In the centre, the oldest auberge in France, now in minature.
Not to be outdone, we parents decided to get creative and make ‘couronnes’ (crowns) of foliage for gates and doorways, to sell at the school Marché de Noel.
I had great satisfaction in making all the French mamans say ‘wreath’ – a tongue twisting impossibility for them to match my recent failure to pronounce ‘canalisation, a word that i’ve needed to use a lot thanks to the leak in my smelly toilet and my landlord’s misguidedly hopeful request that my assurer pays up!
Mais NON, monsieur!
Anyway – along with all the good humoured banter we managed to make a good dozen or so, all for sale at the Marché. I nearly managed to pinch my friend’s much coveted bit of ribbon for my wreath, but she caught me just as I was attempting to attach it!
At 3, we were invited into school to hear the 6ièmes singing a rendition of Spanish and English carols, and to eat all the lovely ‘gouters’ we parents spent half the night before baking. Of course nothing so simple as giving me some English recipes to bake, I was dealt a handful of Spanish delicacies, for which I was missing half the ingredients at approximately 8pm! Apparently most of the French mamans were in the same boat, as on the table for the sing-a-long were about ten versions of the same recipes, the more complex ones having been discarded.

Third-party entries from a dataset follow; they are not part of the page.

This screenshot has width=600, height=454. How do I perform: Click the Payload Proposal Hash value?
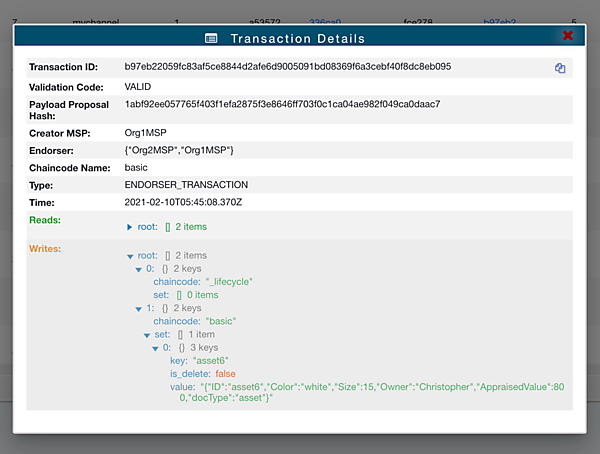(282, 104)
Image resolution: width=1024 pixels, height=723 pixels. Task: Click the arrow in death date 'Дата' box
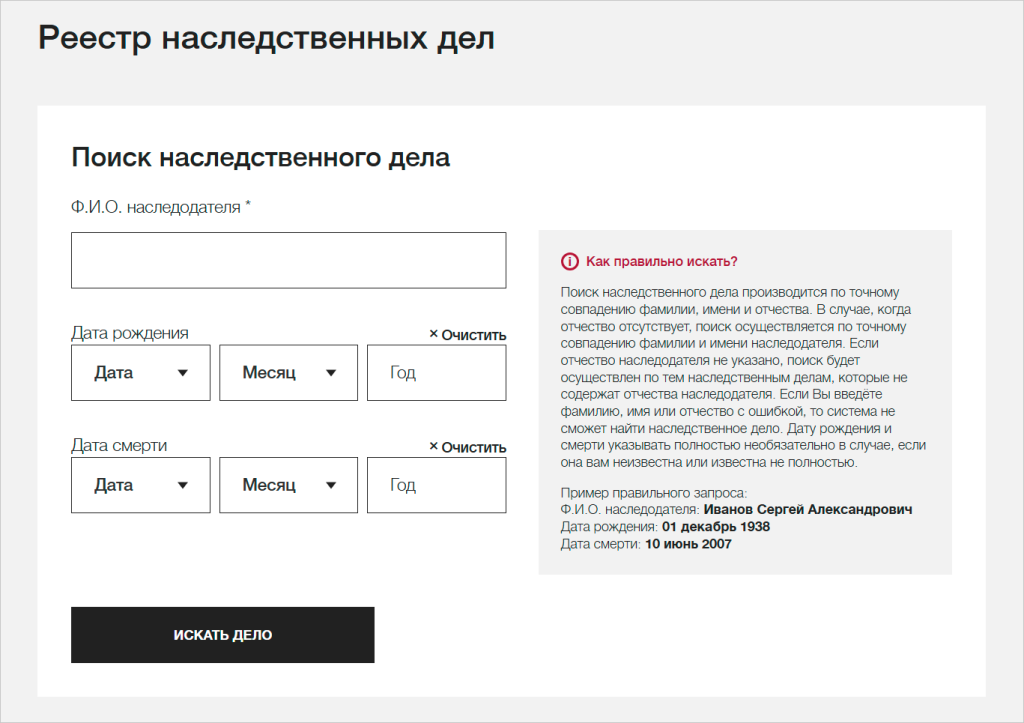point(182,485)
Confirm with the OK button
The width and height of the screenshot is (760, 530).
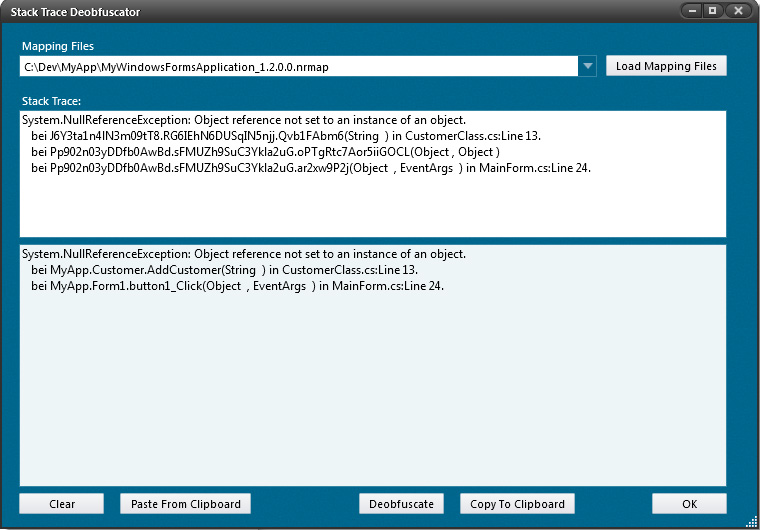[x=689, y=504]
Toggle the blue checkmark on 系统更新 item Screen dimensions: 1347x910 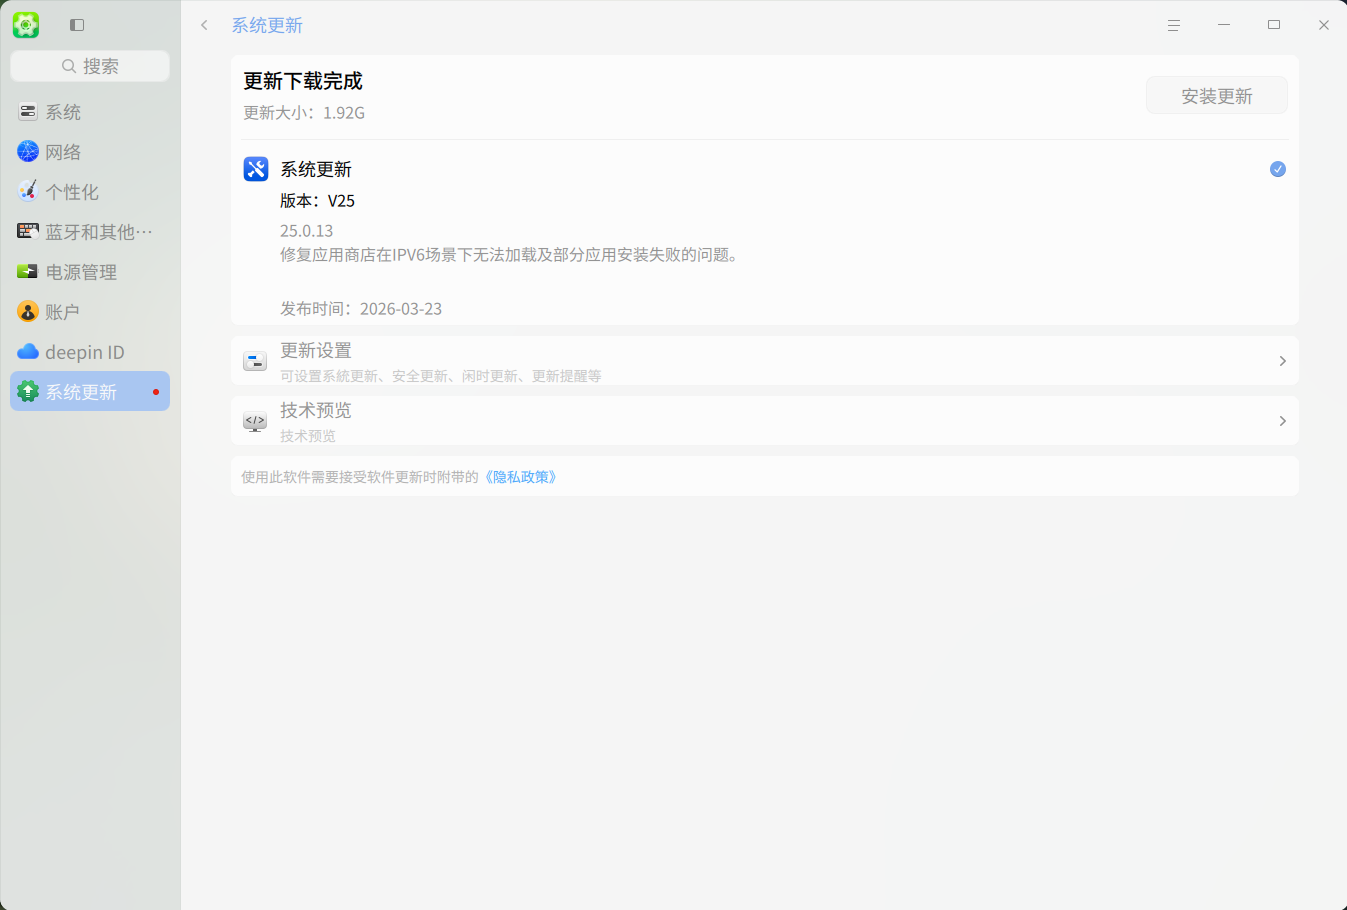1277,169
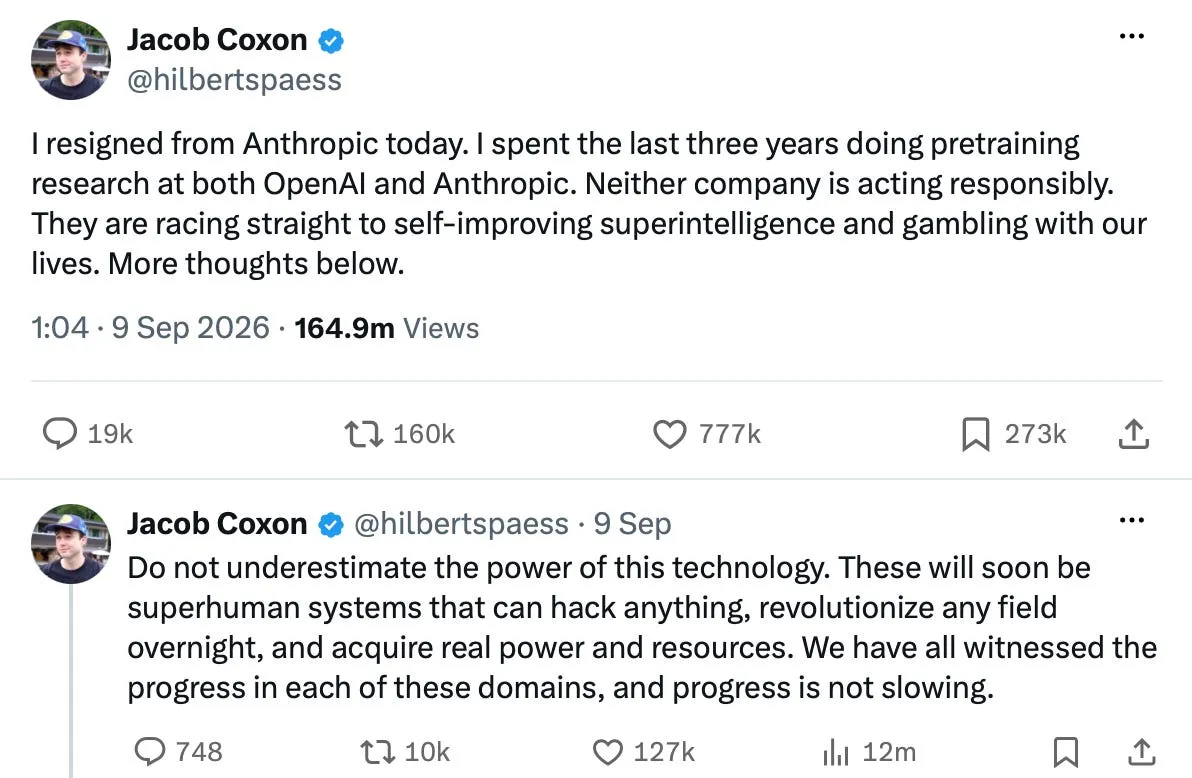
Task: Click the 9 Sep date on reply tweet
Action: pyautogui.click(x=632, y=523)
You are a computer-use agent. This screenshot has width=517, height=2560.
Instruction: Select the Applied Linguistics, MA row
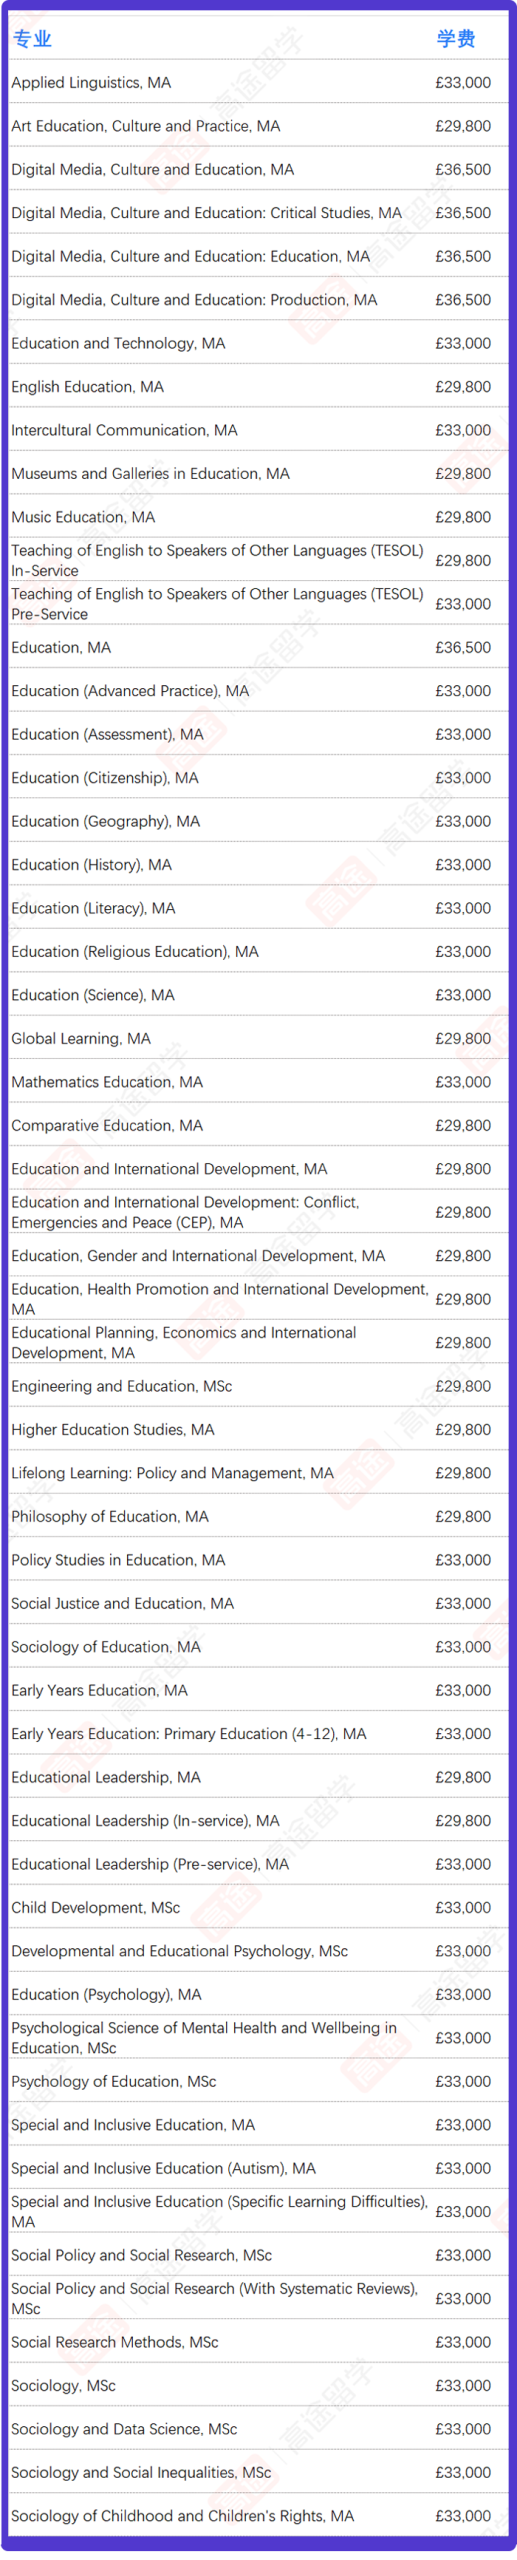[x=259, y=82]
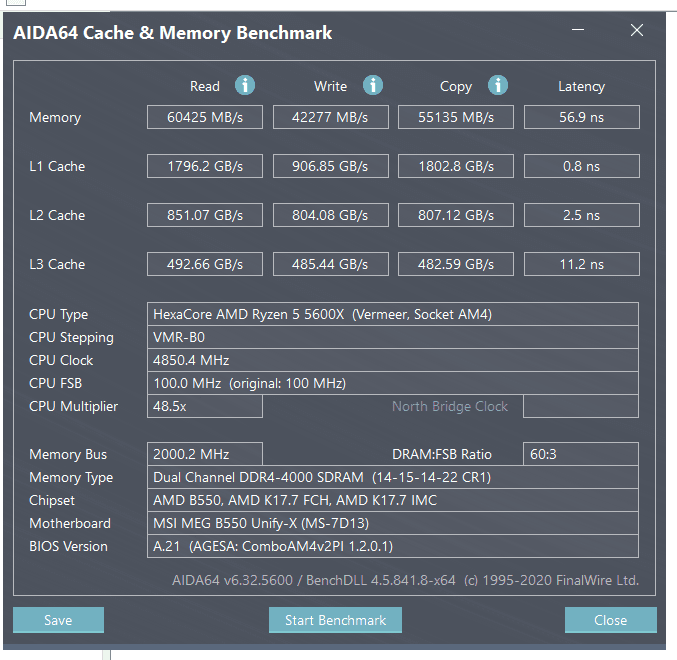Viewport: 677px width, 660px height.
Task: Click the Copy column info icon
Action: pyautogui.click(x=497, y=86)
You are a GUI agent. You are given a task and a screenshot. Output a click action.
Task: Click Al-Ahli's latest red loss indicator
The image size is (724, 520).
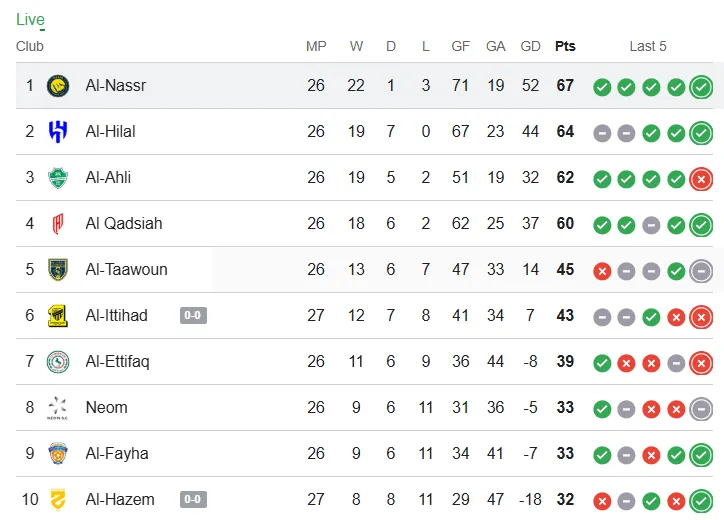click(701, 179)
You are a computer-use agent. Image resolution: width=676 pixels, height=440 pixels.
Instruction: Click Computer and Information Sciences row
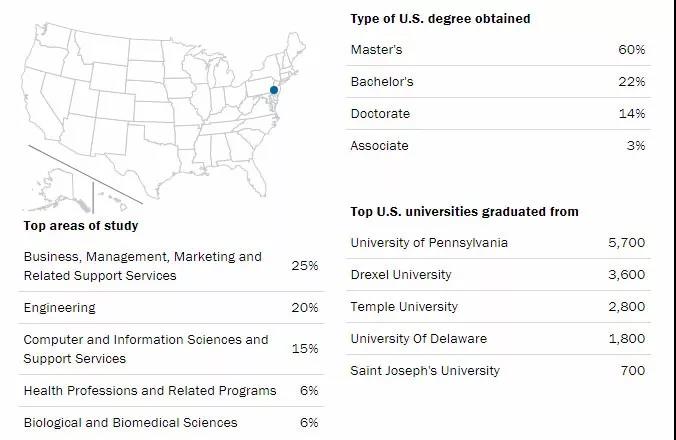point(146,348)
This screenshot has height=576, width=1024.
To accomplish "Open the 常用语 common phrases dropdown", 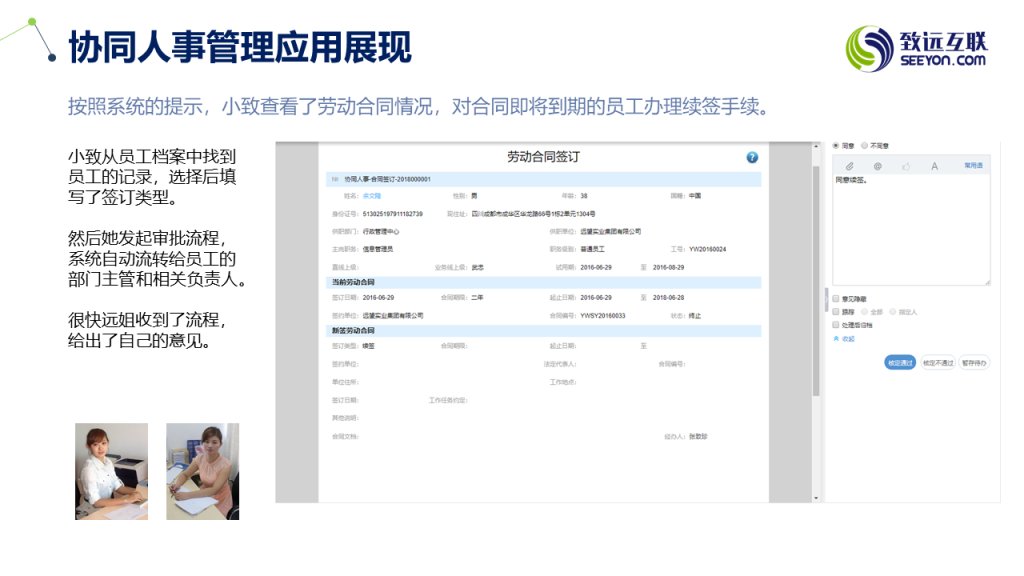I will tap(973, 165).
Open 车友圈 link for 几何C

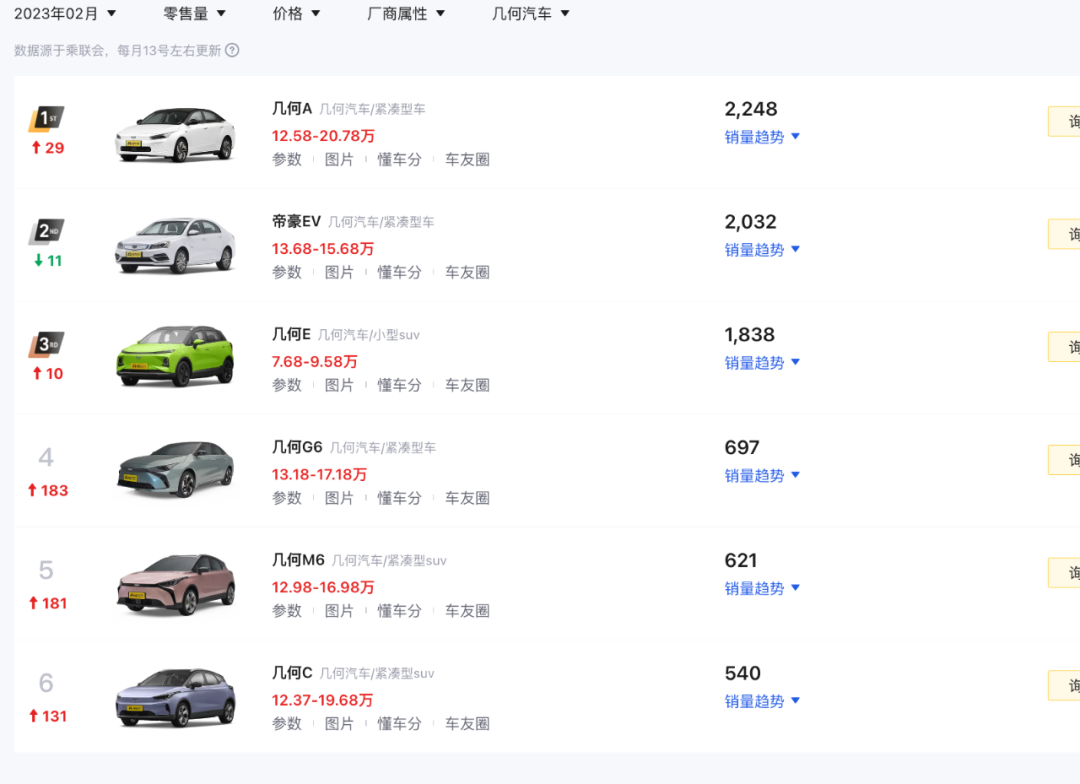point(467,724)
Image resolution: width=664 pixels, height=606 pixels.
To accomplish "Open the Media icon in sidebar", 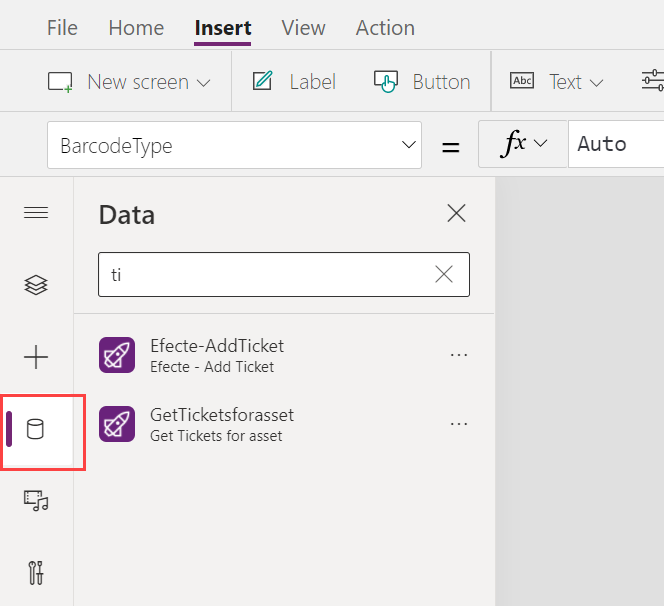I will click(36, 501).

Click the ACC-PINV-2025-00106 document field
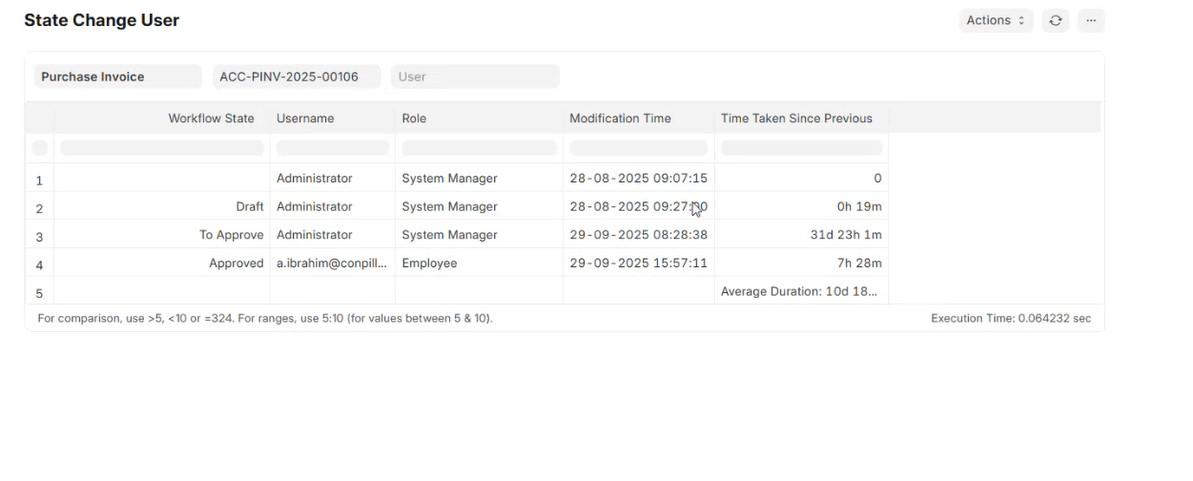pos(296,77)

We discovered where all the missing reindeer had gone!
One little girl piped up “My mum made the christmas pudding because my dad doesn’t like English people”, and whilst the staff busied themselves trying to restore what they imagined irrevocably damaged ango-french relations, I was laughing uproariously in the corner.
Carols over, we made our way to the Marché de Noel….
…..where the children were blowing all our hard-earned pennies. Mine were delighted at the vast quantities of sweets on offer, but forgot the point was to buy ‘maman’ a christmas present. Sigh!
Did you spot the lavender fish in the basket at the back? My youngest tells me he was all ready to buy one for me before the lure of the sweet table became too strong. He knew it was the kind of thing I liked, he said. But that could be because he saw me sewing them all over the last few weeks!
After school I am able to go and collect my christmas tree from the school garden, as the school buy in bulk and the proceeds go towards residential school trips for the kids who can’t normally afford to go.
If you spot a bedraggled woman (it’s raining ‘comme un chien’ today) dragging her tree through the centre of Rouen, that will be me!
And if you see three boys dragging bags of sweets, christmas hats and sparkly decorations, ring me quickly so that I get time to bar the door until the sugar ‘rush’ is over!